WRITTEN INSTRUCTION: Please reproduce, unchanged, the part of the listing from the line with "bathroom vanity sink" through the line with "(x=144, y=407)", including both of those lines and nothing else.

+++++

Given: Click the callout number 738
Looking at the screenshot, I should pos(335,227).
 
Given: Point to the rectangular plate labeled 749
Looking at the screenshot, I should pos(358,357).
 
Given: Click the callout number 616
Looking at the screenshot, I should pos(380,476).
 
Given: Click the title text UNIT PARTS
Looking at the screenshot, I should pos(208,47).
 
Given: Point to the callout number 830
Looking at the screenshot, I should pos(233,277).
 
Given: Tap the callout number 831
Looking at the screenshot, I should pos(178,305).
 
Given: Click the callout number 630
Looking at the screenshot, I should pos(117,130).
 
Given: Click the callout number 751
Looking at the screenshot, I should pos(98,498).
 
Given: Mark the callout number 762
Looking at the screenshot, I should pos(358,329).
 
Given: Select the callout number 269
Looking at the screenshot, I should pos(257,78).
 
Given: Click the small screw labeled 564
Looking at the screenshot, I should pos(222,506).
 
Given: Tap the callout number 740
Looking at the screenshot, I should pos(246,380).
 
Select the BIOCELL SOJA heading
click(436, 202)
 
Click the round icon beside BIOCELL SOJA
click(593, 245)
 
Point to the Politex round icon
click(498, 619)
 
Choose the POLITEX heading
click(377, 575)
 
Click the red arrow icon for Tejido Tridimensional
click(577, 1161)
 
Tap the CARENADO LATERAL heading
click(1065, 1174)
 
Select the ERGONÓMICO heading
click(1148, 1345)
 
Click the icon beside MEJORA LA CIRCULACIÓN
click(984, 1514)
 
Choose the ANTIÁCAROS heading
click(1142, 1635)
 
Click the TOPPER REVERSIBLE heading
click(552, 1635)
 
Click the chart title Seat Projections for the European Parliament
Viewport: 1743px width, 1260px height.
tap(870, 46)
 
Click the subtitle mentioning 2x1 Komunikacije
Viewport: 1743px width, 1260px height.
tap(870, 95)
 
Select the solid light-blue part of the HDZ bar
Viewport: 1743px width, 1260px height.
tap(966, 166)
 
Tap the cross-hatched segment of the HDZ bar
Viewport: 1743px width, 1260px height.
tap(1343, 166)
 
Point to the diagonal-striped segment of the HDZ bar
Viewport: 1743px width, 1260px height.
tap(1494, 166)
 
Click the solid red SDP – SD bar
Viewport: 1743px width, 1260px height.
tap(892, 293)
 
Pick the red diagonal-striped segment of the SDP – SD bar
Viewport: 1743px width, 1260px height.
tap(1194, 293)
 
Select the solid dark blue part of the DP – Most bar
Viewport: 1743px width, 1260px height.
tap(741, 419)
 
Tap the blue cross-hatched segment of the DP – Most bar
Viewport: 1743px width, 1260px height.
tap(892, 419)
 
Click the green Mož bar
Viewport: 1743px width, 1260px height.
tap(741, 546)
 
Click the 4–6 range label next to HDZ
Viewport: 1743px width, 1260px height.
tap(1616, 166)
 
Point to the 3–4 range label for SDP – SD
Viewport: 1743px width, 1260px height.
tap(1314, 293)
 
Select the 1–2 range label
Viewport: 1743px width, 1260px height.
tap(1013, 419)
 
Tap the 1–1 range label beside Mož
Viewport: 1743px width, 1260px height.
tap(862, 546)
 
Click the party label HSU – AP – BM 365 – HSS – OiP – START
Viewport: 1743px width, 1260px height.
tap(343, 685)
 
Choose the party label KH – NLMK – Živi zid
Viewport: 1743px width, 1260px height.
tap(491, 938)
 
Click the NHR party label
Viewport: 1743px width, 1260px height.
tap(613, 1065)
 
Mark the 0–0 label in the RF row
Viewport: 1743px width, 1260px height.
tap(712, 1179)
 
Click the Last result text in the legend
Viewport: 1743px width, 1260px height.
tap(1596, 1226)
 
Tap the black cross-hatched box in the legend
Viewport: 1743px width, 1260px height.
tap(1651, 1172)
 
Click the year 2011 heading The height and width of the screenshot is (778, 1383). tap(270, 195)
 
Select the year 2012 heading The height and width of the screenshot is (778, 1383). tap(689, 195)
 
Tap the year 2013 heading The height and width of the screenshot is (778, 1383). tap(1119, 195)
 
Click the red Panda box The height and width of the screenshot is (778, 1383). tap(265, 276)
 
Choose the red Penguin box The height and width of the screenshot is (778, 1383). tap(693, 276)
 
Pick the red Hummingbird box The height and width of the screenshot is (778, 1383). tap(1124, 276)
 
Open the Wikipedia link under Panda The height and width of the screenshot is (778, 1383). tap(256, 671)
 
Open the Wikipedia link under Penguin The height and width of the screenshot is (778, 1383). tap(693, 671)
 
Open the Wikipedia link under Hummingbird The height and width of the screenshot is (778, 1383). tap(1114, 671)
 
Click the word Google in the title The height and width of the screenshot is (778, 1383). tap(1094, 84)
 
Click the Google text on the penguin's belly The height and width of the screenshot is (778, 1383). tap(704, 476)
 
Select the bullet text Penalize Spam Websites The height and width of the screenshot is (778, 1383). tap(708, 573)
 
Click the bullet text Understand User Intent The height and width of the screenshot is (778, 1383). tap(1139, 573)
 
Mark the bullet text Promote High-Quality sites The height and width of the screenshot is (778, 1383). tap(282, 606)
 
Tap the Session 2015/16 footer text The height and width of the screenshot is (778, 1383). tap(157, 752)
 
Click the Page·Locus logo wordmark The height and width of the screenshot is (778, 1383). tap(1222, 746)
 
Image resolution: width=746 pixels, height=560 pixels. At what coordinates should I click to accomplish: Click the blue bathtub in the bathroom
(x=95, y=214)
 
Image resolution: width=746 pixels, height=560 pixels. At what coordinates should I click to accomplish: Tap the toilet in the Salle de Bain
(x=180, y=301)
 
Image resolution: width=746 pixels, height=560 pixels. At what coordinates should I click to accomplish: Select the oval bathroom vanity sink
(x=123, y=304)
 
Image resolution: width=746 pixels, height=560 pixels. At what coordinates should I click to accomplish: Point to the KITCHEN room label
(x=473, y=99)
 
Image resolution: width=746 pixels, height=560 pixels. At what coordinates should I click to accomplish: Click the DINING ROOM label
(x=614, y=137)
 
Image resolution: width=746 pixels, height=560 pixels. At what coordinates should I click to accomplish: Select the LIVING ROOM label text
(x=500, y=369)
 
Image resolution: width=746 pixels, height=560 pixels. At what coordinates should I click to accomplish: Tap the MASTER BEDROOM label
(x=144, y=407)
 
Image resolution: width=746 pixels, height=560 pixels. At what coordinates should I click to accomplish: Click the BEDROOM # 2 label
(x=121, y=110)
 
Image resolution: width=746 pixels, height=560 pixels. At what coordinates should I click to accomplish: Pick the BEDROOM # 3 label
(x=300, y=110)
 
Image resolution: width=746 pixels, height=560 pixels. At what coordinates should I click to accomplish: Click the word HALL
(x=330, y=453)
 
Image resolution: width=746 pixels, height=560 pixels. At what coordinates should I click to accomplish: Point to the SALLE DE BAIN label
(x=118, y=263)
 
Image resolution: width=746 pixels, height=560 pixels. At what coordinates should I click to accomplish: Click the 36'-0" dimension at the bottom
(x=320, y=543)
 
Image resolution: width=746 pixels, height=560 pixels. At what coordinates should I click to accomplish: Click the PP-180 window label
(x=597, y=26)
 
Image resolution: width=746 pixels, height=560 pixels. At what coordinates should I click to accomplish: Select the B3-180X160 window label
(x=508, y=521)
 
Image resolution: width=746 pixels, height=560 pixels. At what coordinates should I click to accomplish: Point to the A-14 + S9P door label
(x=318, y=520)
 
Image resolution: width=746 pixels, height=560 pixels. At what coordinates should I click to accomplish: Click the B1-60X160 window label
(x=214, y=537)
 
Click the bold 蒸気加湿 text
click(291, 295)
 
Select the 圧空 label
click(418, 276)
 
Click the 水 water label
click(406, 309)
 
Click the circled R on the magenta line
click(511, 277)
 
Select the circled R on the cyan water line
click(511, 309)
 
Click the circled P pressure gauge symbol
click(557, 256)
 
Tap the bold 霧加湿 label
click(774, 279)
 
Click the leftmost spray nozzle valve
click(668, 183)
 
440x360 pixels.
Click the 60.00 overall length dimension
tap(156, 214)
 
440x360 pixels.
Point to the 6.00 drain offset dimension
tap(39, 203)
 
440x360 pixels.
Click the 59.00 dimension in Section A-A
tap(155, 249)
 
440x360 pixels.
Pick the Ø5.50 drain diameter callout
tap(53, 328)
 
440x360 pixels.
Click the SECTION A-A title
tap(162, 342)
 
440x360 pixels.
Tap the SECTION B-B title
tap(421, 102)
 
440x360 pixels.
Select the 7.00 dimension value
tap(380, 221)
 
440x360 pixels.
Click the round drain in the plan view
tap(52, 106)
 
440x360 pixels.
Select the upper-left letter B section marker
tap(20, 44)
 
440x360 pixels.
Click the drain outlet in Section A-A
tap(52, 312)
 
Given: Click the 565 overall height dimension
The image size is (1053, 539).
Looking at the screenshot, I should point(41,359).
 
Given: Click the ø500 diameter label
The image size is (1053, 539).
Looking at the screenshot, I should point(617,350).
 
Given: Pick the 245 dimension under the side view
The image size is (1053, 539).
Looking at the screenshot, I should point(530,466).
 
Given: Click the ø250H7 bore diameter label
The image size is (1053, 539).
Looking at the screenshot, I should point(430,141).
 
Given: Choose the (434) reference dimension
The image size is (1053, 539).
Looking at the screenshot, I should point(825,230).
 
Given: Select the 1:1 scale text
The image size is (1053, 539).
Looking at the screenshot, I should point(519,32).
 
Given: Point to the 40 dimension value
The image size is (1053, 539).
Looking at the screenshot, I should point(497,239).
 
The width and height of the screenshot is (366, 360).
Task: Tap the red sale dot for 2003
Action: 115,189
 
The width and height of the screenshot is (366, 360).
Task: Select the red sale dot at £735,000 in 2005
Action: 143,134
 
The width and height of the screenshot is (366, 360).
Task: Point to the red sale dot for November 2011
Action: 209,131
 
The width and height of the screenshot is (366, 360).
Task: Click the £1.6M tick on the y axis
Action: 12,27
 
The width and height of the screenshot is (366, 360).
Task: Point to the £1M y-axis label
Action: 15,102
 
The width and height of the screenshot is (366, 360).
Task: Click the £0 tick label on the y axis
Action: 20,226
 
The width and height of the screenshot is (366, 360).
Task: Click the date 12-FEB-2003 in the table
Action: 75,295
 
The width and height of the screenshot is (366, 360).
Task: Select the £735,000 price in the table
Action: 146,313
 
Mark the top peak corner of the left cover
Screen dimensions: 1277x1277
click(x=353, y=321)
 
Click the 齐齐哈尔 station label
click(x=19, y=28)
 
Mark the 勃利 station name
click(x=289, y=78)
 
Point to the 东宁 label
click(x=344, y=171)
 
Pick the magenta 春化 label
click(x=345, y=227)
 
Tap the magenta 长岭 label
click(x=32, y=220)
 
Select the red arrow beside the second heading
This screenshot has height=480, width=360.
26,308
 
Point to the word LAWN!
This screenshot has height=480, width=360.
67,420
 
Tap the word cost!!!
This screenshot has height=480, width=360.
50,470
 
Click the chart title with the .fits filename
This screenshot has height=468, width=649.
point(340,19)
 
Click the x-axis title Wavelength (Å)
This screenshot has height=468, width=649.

+++++

IN RESPONSE:
Image resolution: width=746 pixels, height=560 pixels. At what coordinates should I click to accomplish: Select the oval bathroom vanity sink
(x=123, y=304)
 
Image resolution: width=746 pixels, height=560 pixels. At what coordinates should I click to accomplish: Point to the KITCHEN room label
(x=473, y=99)
 
Image resolution: width=746 pixels, height=560 pixels. At what coordinates should I click to accomplish: Click the DINING ROOM label
(x=614, y=137)
 
Image resolution: width=746 pixels, height=560 pixels. At what coordinates should I click to accomplish: Select the LIVING ROOM label text
(x=500, y=369)
 
Image resolution: width=746 pixels, height=560 pixels. At what coordinates should I click to accomplish: Tap the MASTER BEDROOM label
(x=144, y=407)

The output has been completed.